*Exercise directions*
Please write out exactly the lines of the data below from the line holding "View All Twelve" through the line holding "View All The 29", and leave out the rest.

*Entries supplied*

_ _ _ _

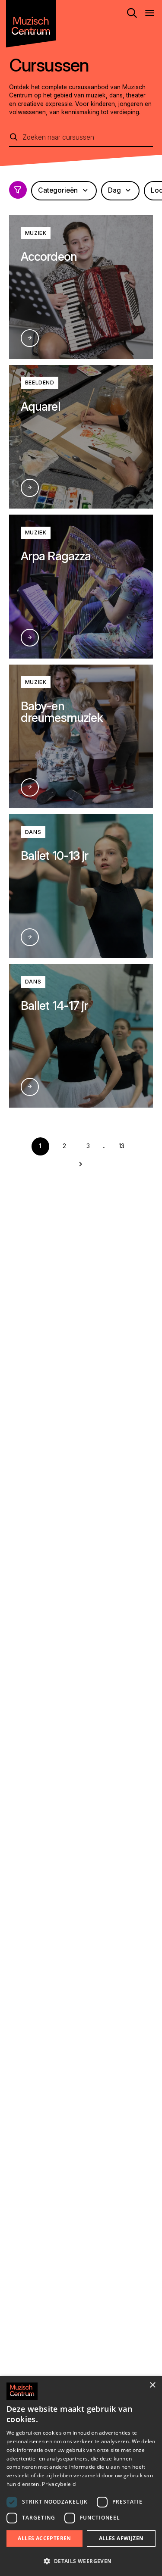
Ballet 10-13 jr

_ _ _ _

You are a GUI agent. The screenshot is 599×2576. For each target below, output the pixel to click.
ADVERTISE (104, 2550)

_ _ _ _

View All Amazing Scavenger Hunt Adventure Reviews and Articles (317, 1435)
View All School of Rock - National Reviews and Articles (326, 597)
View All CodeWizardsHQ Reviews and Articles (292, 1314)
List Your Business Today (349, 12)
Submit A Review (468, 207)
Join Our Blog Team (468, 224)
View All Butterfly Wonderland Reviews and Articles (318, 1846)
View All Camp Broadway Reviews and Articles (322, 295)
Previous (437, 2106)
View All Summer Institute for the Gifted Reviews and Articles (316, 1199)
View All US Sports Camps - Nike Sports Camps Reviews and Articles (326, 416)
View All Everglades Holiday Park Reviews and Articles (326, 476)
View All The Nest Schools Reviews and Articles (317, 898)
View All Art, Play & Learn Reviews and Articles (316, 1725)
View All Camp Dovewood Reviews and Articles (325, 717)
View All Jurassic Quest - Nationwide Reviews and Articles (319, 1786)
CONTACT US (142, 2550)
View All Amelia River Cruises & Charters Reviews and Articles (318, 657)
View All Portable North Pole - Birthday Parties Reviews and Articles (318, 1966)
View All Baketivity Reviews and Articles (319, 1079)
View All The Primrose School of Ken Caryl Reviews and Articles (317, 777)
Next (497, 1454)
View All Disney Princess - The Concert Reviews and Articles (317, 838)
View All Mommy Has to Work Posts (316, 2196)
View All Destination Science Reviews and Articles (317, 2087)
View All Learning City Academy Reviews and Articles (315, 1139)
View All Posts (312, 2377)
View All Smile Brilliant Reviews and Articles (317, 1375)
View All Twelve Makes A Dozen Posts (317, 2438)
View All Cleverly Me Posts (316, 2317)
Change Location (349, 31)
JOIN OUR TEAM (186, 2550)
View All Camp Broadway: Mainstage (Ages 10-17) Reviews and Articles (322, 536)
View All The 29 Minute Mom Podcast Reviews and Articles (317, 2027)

_ _ _ _

*Completed exercise*
View All Twelve Makes A Dozen Posts (317, 2438)
View All Cleverly Me Posts (316, 2317)
Change Location (349, 31)
JOIN OUR TEAM (186, 2550)
View All Camp Broadway: Mainstage (Ages 10-17) Reviews and Articles (322, 536)
View All The 29 Minute Mom Podcast Reviews and Articles (317, 2027)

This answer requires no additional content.